ITER restart writing error on Summit
Created by: jychoi-hpc
I am looking at the ITER restart writing error on Summit which Seung-Hoe is trying to run.
I found a case over the weekend in which I was able to reproduce the error consistently.
One thing I found is that, it happens with aggregation and the common error message is like:
[b03n12:54694] *** An error occurred in MPI_Isend
[b03n12:54694] *** reported by process [2154496201,1220]
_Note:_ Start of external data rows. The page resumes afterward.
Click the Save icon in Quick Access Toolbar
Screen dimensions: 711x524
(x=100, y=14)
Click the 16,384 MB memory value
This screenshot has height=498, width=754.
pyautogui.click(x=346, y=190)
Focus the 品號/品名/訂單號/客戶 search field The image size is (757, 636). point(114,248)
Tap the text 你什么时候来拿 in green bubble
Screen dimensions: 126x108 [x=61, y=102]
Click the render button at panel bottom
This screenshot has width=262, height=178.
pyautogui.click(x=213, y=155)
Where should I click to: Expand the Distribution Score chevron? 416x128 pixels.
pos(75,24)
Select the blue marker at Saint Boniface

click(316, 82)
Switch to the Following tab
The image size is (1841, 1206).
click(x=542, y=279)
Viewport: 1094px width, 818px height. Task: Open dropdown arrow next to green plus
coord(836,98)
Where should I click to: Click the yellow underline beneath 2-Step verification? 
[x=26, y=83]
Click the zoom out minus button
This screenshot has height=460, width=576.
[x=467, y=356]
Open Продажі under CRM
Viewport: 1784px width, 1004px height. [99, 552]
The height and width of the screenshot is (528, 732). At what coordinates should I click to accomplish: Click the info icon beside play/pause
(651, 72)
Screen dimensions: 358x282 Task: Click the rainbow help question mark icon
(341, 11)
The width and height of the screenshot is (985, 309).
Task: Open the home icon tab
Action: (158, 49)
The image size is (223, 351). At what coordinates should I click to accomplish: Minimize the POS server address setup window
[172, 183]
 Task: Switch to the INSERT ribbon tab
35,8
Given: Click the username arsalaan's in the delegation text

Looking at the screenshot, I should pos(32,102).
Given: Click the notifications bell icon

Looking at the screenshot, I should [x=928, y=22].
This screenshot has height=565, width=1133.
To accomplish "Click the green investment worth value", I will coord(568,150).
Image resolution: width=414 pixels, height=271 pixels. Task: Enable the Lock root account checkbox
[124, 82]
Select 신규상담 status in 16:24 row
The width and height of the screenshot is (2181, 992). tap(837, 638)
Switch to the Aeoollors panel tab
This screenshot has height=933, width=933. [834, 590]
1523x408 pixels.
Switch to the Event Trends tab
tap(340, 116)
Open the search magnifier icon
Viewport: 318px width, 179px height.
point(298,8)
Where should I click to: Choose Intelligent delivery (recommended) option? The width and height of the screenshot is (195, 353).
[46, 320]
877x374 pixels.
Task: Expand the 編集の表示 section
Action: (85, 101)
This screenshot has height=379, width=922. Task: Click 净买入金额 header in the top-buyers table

[b03n12:54694] *** on communicator MPI COMMUNICATOR 13 SPLIT FROM 12
[b03n12:54694] *** MPI_ERR_COUNT: invalid count argument
[b03n12:54694] *** MPI_ERRORS_ARE_FATAL (processes in this communicator will now abort,
which happened around the following code (MPIChain.cpp):
helper::CheckMPIReturn(
MPI_Isend(sendBuffer.m_Buffer.data(),
static_cast<int>(sendBuffer.m_Position), MPI_CHAR,
m_Rank - 1, 1, m_Comm, &requests[1]),
", aggregation Isend data at iteration " + std::to_string(step) +
"\n");
I feel like there is a chance the count value in MPI_Isend (static_cast<int>(sendBuffer.m_Position)
can be overflowed. Is there any logic to handle when the buffer position is larger than 2^31 (the limit of signed int)?